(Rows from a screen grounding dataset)
—————
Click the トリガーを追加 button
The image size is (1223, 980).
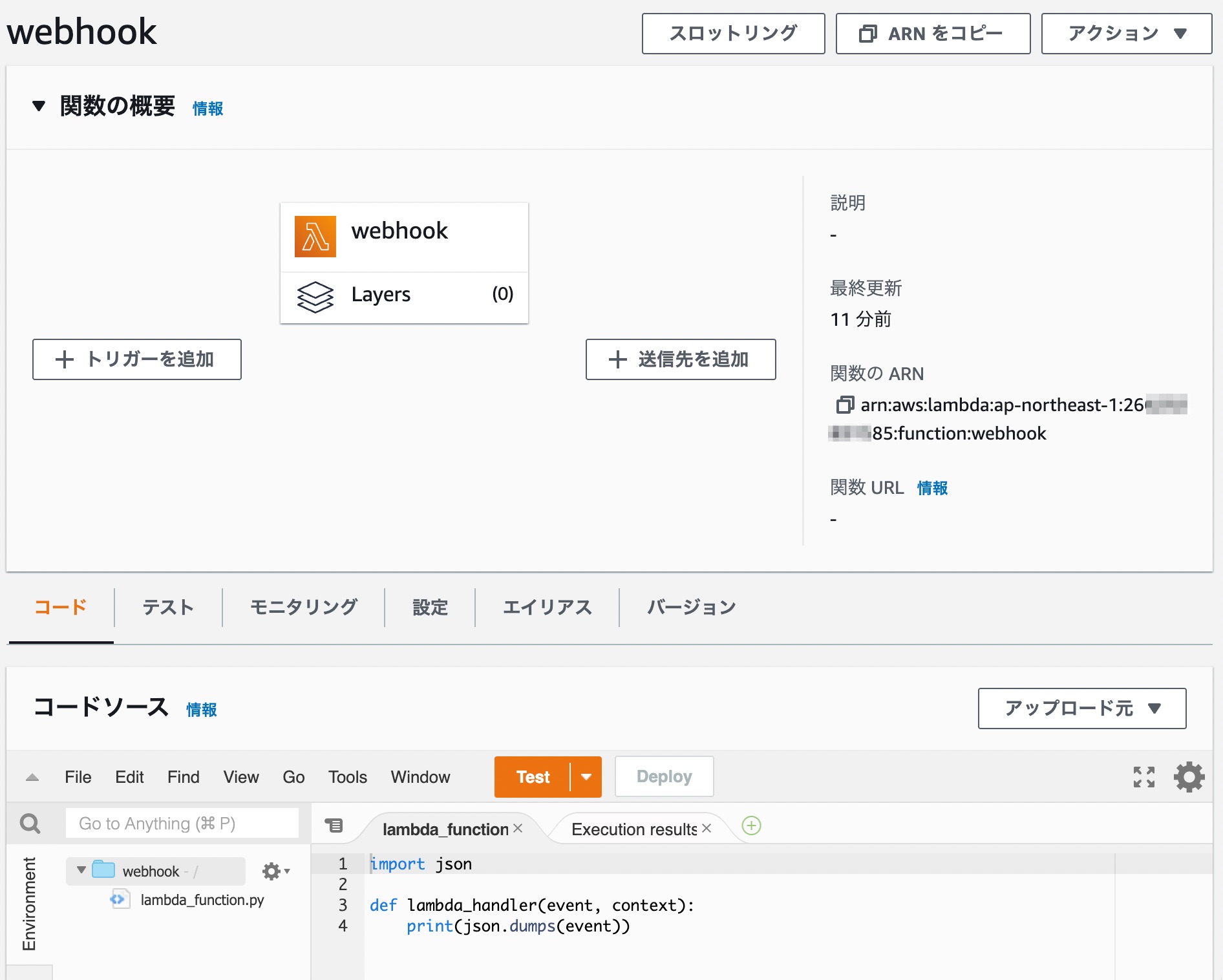pos(136,359)
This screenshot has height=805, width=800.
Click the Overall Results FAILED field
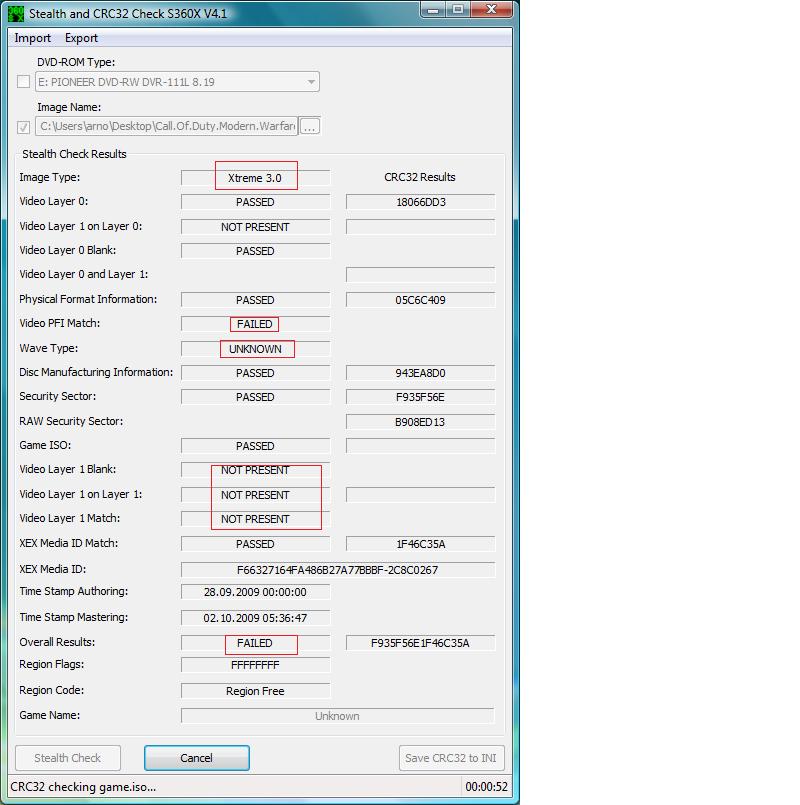pos(255,643)
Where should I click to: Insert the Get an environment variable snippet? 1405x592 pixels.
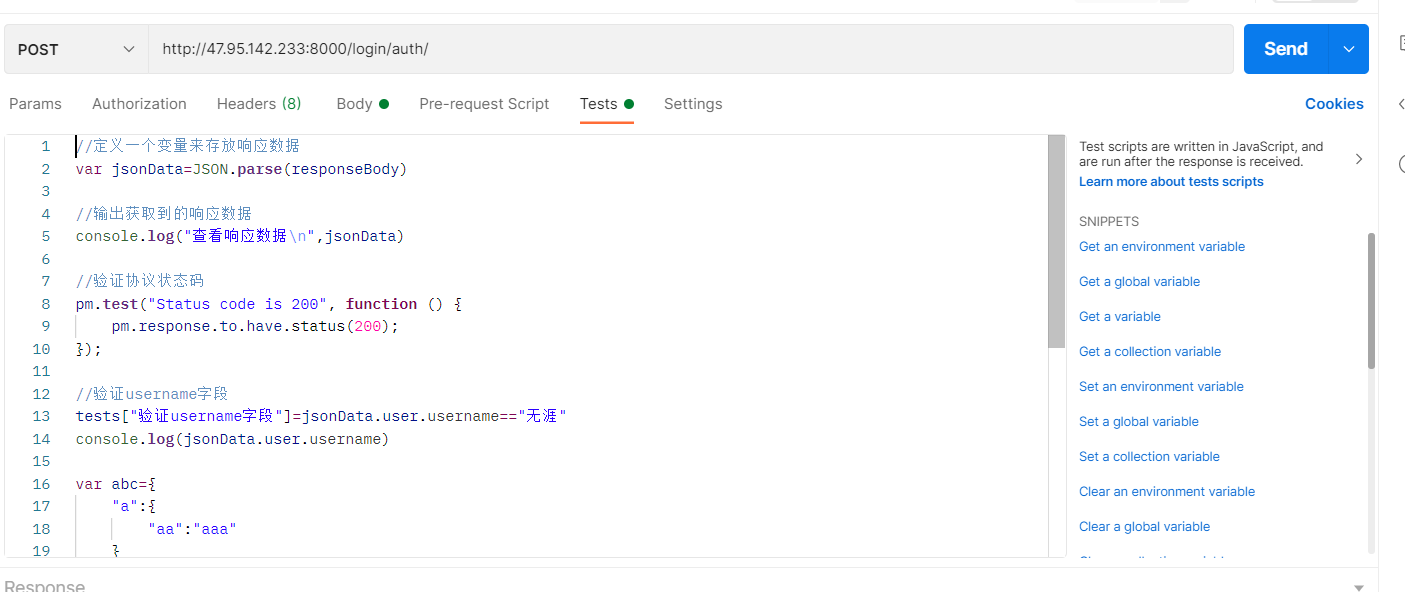pyautogui.click(x=1162, y=247)
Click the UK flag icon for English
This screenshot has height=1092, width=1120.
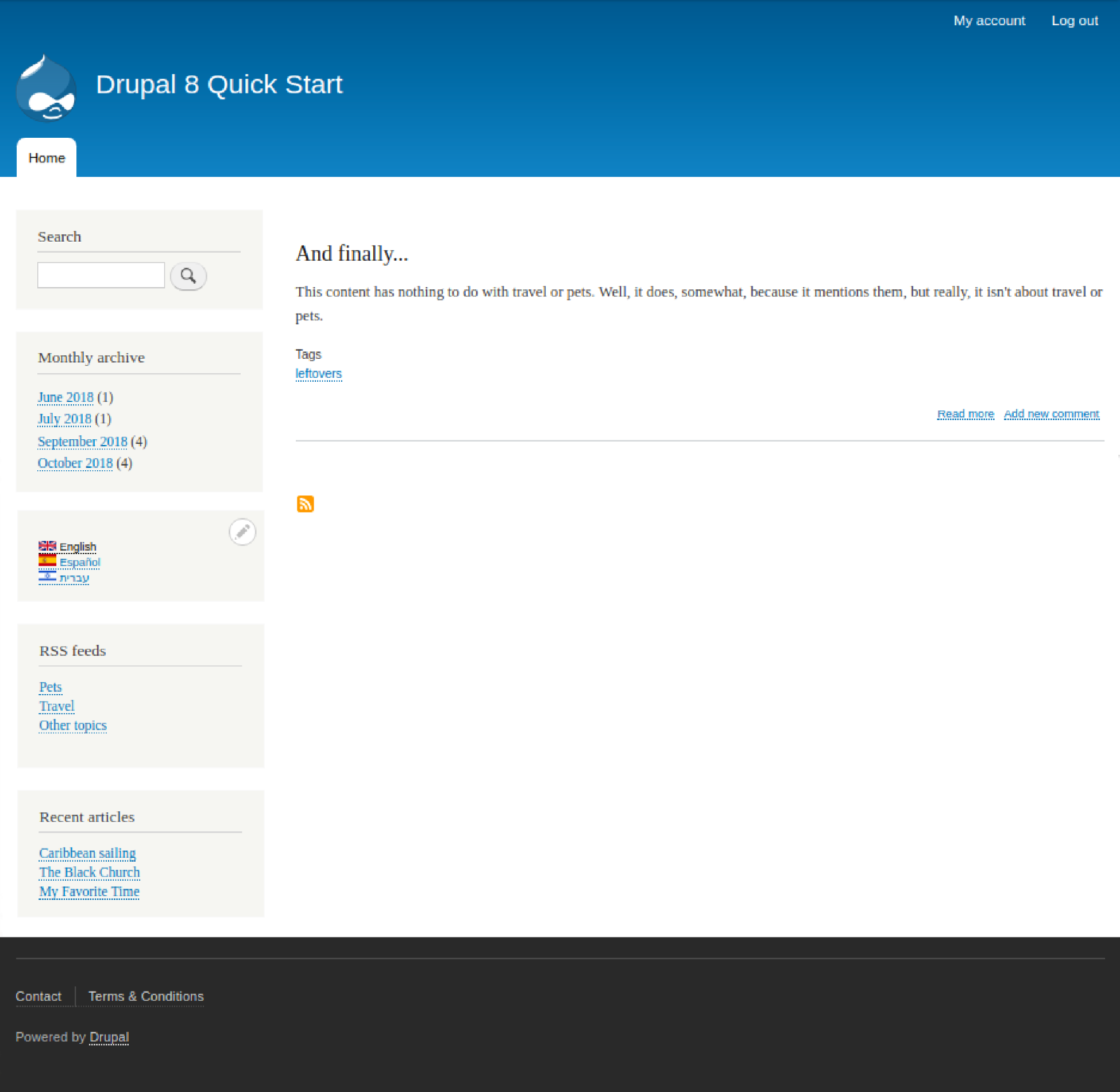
—————
▸ WHAT IS NEEDED: Convert the material above into a Markdown table with the columns "Row" and "Text." Put one line in each row, skip any blank lines, and omit the pictures.

▸ SOLUTION:
| Row | Text |
|---|---|
| 1 | Click the トリガーを追加 button |
| 2 | The image size is (1223, 980). |
| 3 | pos(136,359) |
| 4 | This screenshot has height=805, width=800. |
| 5 | Click the Overall Results FAILED field |
| 6 | pos(255,643) |
| 7 | Where should I click to: Insert the Get an environment variable snippet? 1405x592 pixels. |
| 8 | pyautogui.click(x=1162, y=247) |
| 9 | Click the UK flag icon for English |
| 10 | This screenshot has height=1092, width=1120. |